On the second part of your question, which was on Indium, say it one more time. The mix of your EML capacity. Oh, mix. Okay, yeah. What I would say is that we may choose to kind of shift more of our internal capacity towards our own transceivers or shift it more towards internal. I would anticipate us continuing to use external suppliers for Indium Phosphide for EML in particular. We have some really good external partners that do a great job of supporting us. I think there is value in us with our customers being able to offer the internally sourced manufacturing, but also external EMLs as well.
I think that way we're able to provide them not just geographic diversity in where we make things, but even greater supply chain resiliency by saying, "Hey, we source not just from ourselves, but external." That's a value to our customers. They view that as a benefit. As long as our customers view that as a value, I would say we continue to do that.
Tom? We're going to make this the last question. Thanks. Oh, boy.
That's good. It's got to be good then. All right.
OCS. Google's been the big deployer to date, obviously kind of pushing the boundaries forward in the data center. You haven't seen much revenue yet. You just talked about your first shipment. Just started revenue, yeah. Is that one, I guess, why were you guys and others not involved in Google supply chain? Essentially, were they doing that themselves? Is this moving to other hyperscalers? What are they doing differently that's bringing you into the fold?
Yeah, first I want to correct that perception. Julie talked about it. We've actually been supplying components into OCS for 10 years. We've been supplying components into that OCS implementation for many, many years. Think about it as we've already been participating in this market as a components supplier for a long time, right? What's bringing us in now at the system level is we've introduced a new technology, which is the digital liquid crystal technology, which has a significant benefit over all the other solutions out there, which are based on MEMS technology. With this digital liquid crystal technology, it's basically enabling us to offer a system-level solution that's better than what's out there.
That is compelling to both existing customers, but new customers as well. Remember what I talked about earlier is there were customers that were hesitating to adopt OCS because of the reliability issues around a mechanical-based system. Now that we have solved that problem, that hesitation from some of those customers is gone. Now they are much more open to adopting it. I would also mention that the software that we are providing on top, that has also been beneficial to getting customers to adopt it as well. That has helped ease their sort of adoption of that technology.
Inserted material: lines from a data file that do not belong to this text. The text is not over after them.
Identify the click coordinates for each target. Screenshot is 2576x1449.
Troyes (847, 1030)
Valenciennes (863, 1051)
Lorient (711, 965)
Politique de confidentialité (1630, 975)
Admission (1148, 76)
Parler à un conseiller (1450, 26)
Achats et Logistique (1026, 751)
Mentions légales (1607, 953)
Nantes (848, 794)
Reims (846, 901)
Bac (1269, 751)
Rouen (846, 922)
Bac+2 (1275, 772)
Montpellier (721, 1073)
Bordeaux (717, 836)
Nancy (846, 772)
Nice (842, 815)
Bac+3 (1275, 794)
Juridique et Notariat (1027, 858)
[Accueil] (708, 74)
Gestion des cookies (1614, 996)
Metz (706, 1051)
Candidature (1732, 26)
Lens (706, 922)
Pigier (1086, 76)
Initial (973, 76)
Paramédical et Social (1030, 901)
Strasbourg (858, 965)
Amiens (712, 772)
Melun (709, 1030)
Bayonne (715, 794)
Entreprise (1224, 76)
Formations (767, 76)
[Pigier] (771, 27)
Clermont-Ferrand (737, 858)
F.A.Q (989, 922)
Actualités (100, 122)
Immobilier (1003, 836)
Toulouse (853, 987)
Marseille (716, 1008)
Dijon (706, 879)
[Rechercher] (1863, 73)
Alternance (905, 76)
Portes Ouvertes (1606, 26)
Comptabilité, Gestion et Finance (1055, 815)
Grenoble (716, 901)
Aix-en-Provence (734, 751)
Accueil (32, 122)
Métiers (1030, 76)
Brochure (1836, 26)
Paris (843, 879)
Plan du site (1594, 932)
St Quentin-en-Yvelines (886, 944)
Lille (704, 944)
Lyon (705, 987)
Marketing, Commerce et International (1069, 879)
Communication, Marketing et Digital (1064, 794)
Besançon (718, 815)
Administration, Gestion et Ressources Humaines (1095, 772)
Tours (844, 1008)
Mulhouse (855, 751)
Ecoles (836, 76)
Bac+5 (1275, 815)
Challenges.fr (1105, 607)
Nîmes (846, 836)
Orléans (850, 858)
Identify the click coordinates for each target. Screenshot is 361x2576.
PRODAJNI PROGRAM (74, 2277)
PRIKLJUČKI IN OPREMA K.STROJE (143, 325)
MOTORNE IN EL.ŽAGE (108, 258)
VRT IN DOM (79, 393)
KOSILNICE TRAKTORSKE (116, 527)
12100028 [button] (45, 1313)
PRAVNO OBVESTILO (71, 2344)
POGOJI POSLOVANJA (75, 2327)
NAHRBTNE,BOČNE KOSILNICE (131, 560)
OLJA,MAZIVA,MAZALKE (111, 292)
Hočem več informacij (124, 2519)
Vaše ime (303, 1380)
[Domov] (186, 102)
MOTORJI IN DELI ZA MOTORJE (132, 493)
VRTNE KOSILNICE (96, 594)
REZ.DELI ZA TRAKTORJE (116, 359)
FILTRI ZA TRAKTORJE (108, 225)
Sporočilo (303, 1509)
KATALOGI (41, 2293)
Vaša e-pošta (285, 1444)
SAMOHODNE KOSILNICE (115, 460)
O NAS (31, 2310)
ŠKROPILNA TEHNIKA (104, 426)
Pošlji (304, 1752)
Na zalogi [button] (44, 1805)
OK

All right, before we cut over, for those of you in the audience with us live, before we cut over to the informal lunch and also give you the opportunity to see the demos, I want to let Jim give you some closing remarks. I want to thank all of you, both those of you in attendance physically and those virtually. Thank you for joining us today. We greatly appreciate it. Jim?
I just mostly want to just say thank you. Thanks for everyone's time today. Hopefully, as you heard from Chris and Julie, you've got a sense for photonics is becoming so much more important to so many different applications. We talked about.